You don’t quite get the pressures on us humans,
never having to don high heels to make your legs look longer
or wear a necktie to be taken more seriously
or drive across town in a minivan
to wait in line at Walmart to buy camping crap you can’t afford.
I read you have over two million acres here in this
oldest national park, while I am confined to asphalt
and marked trails with stern warning, toting cans of bear spray
large as whipped cream canisters and worried my chapstick
will have you tear into my tent at night.

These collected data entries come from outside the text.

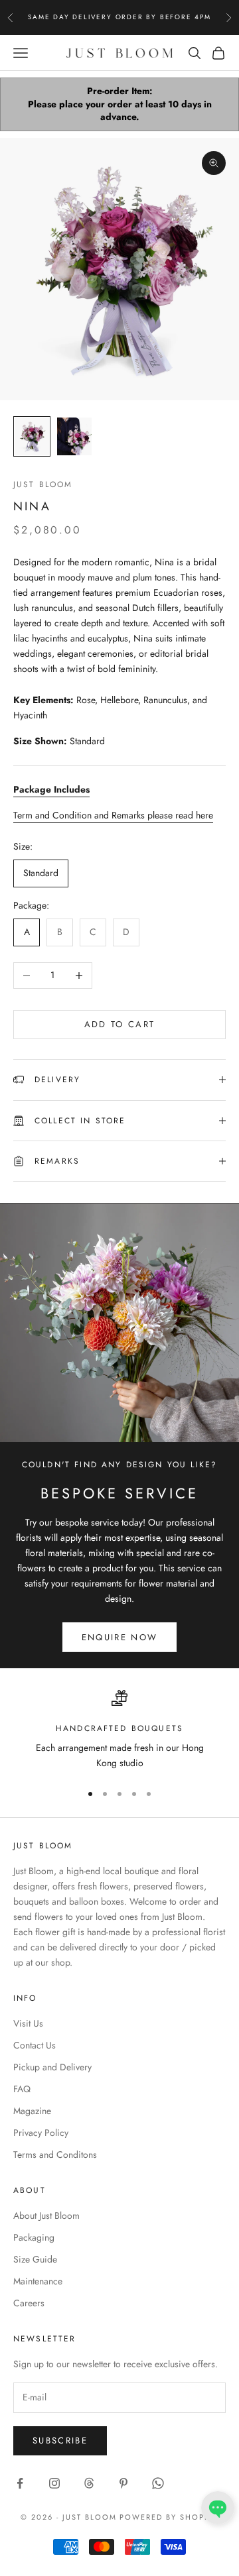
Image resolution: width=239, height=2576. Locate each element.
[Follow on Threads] (89, 2483)
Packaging (33, 2237)
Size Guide (35, 2259)
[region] (119, 1730)
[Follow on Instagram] (54, 2483)
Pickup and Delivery (52, 2067)
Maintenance (37, 2281)
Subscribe (60, 2440)
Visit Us (28, 2023)
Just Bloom (43, 484)
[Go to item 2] (74, 436)
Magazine (32, 2110)
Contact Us (34, 2045)
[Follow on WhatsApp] (158, 2483)
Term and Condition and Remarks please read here (113, 815)
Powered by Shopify (169, 2517)
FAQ (22, 2089)
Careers (28, 2303)
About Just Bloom (46, 2215)
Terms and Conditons (55, 2154)
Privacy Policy (40, 2132)
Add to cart (119, 1024)
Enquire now (120, 1637)
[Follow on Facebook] (20, 2483)
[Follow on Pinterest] (123, 2483)
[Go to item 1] (31, 436)
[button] (217, 2507)
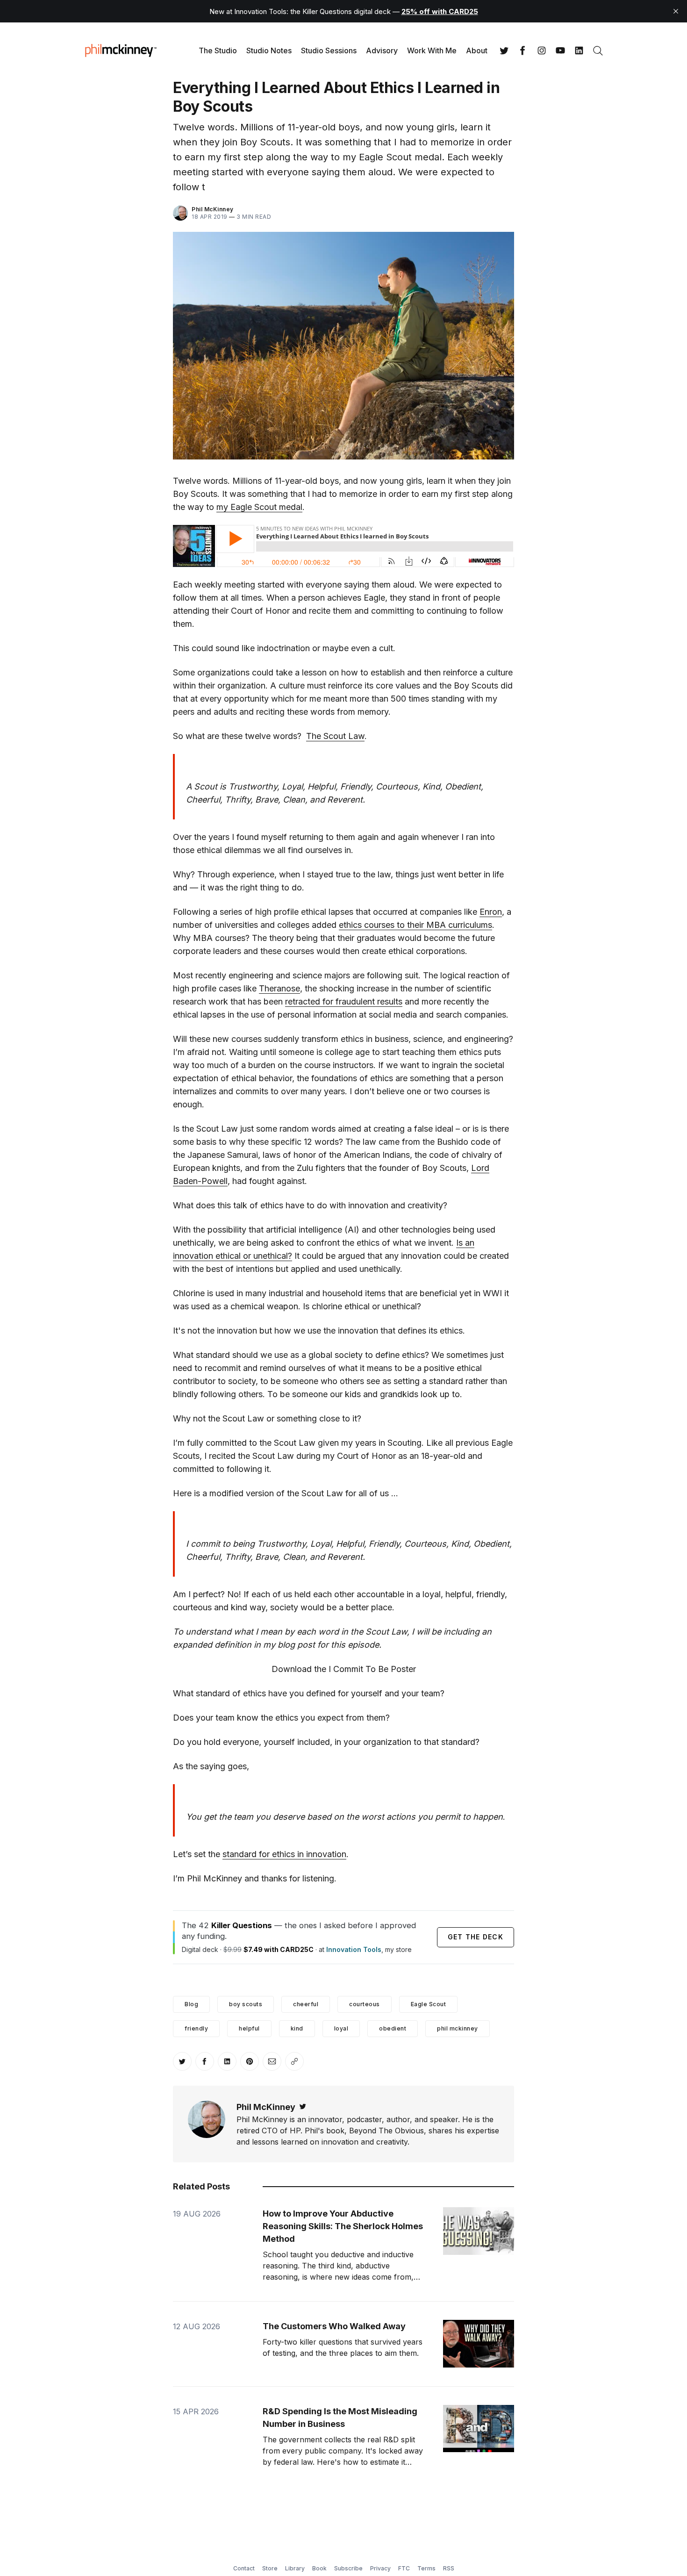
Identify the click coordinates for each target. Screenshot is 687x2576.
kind (297, 2028)
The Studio (218, 50)
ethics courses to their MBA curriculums (415, 925)
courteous (364, 2004)
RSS (448, 2568)
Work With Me (432, 50)
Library (295, 2568)
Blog (191, 2004)
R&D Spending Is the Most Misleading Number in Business (340, 2417)
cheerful (305, 2004)
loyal (341, 2028)
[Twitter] (504, 50)
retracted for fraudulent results (343, 1001)
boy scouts (245, 2004)
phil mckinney (457, 2028)
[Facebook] (522, 50)
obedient (392, 2028)
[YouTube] (560, 50)
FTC (404, 2568)
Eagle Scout (428, 2004)
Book (319, 2568)
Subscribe (348, 2568)
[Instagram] (541, 50)
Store (270, 2568)
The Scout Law (335, 736)
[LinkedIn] (579, 50)
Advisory (382, 50)
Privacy (380, 2568)
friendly (196, 2028)
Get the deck (475, 1937)
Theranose (279, 988)
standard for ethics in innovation (284, 1854)
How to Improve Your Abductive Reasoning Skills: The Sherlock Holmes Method (343, 2226)
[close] (675, 11)
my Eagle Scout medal (259, 507)
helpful (249, 2028)
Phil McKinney (213, 209)
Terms (426, 2568)
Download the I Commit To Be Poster (344, 1669)
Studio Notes (269, 50)
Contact (244, 2568)
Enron (490, 912)
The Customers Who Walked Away (334, 2326)
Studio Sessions (329, 50)
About (476, 50)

I get that park management decided it was better
for everyone if you bears weren’t encouraged to mug
for cameras and be handed food out car windows
or pose with babies,
but really all this getting up at five a.m. after
having barely slept in sub zero temperatures
at dizzying altitudes to drive through
foggy valleys to maybe catch a is that a grizzly or a brown bear
glimpse of you through a ranger’s scope
or having to suck up to someone
with a camera lens the size of a porn star’s penis
really feels excessive.

If it were up to me, I’d spray paint you all hot pink
so there are no traffic jams when someone
thinks the brown hump of a bison is your majestic backside,
and while I was at it I would dam up some of those geysers
so there were proper hot springs,
even risk getting a UTI while soaking with masses of foreigners
to bathe away the soreness from sleeping
on a half deflated air mattress.

If I were you I would take pity on us hairless,
fleece-swaddled nematodes whose senses are as
duller than the trees you use to mark your territories.
I’d amble across the causeway with my cubs in tow,
I’d wade through the streams that skirt the roadside
and swat dramatically at phantom fish,
I’d rise up in the meadow executing a bearish sun salutation,
I’d turn it on for the people, I’d give it up.